Even though they didn't get in to your account, you probably should review the active sessions and devices linked to your account, and change your password. You can do both from your Security page.
- radenkovic
  Helpful | Level 5
  2 years ago
  Walter Rich sorry guys for bugging you again but It's very likely that you have some bug/security issue on the platform.
  
  In this reddit post, more people are complaining about the same thing:
  https://www.reddit.com/r/dropbox/comments/y3rl64/dropbox_spamming_dropbox_security_code_emails/
  - I also received 3 emails in one minute
  - No signs of compromise
  - Reddit post (screenshot is dated 27Dec), mine happened on 26Dec
  
  ANOTHER UPDATE:
  https://www.dropboxforum.com/t5/Security-and-Permissions/I-want-to-review-sign-in-attempts/td-p/646015
  Exactly the same behavior reported during the last week on your forums.
  - Also 3 emails in one minute
  
  Please report this to developers/security, this incident should be reviewed because there may be a way to compromise user accounts and bypass password.
  - willywonka
    Helpful | Level 5
    2 years ago
    Hi,
    
    I had the exact same problem, 3 emails within 1-2 minutes. And it was definetely not me.
    
    I contacted support and they were completely useless. I even upgraded my account just to be able to chat to support, as someone having my password would require me to update a lot of accounts not just dropbox, but nobody was able to give me a straight answer.
    
    Here is what i have found so far per dropbox's own FAQs.
    
    https://help.dropbox.com/account-access/one-time-code
    
    There are 2 types of emails, one that says something like "if it was not you, click here to change your password", and the other one that says "if it was not you, don't worry".
    
    But why on earth would i not worry if someone compromised my password? Makes no sense.
    
    So i try to understand, in what situation would this email be triggered, unless someone has my password?
    
    On a final note: I did today try to log in myself, from an unusual browser and using a vpn, in order to trigger a warning on purpose. I did receive the email that says something like "if it was not you, click here". So this confirms, if someone has your password, you will receive that kind of email. But the question remains, what is the point of the other email that says "don't worry"?
    
    If anyone can answer this question would be great, because i totally freaked out over the last few days trying to find the answer to this.
    
    thank you!
- radenkovic
  Helpful | Level 5
  3 years ago
  Thanks Rich! Does that mean that the malicious actor entered the correct password?
  
  Just FYI I changed my password after the incident and enabled 2FA. Also, there are no suspicious sessions/logins on my account (active sessions).
  - Nancy
    Dropbox Staff
    3 years ago
    Hey radenkovic!
    
    Is there any chance that you had previously stored your Dropbox password somewhere that was accessible by another user/person?
    
    If you don’t see any trace of another device/browser on your Security tab though, it means that no one else managed to log in to your Dropbox account.
    
    Also, good thinking on resetting your Dropbox password/enabling 2FA; that should do it.
BabylonBubbles
New member | Level 2
2 years ago
The six-digit code is necessary for every **bleep** login. This hinders my workflow enormously. I've turned the 2fA on and off a few times, but Dropbox insists that I log in this way. I also only work from the same two devices that have permission. No one else has access to it.

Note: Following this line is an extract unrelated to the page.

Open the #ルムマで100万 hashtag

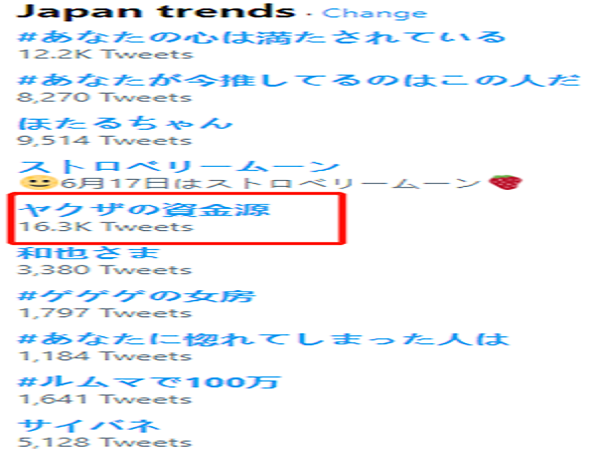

I am absolutely annoyed by it. I don't want this! How can I get rid ob this?
- Rich
  Super User II
  2 years ago
  BabylonBubbles wrote:
  
  The six-digit code is necessary for every **bleep** login. ... How can I get rid ob this?
  
  There's two-step verification and there are one-time security codes. Two-step verification is something the user enables and can be turned off. One-time security codes are requested when Dropbox believes a login attempt is suspicious, and cannot be disabled.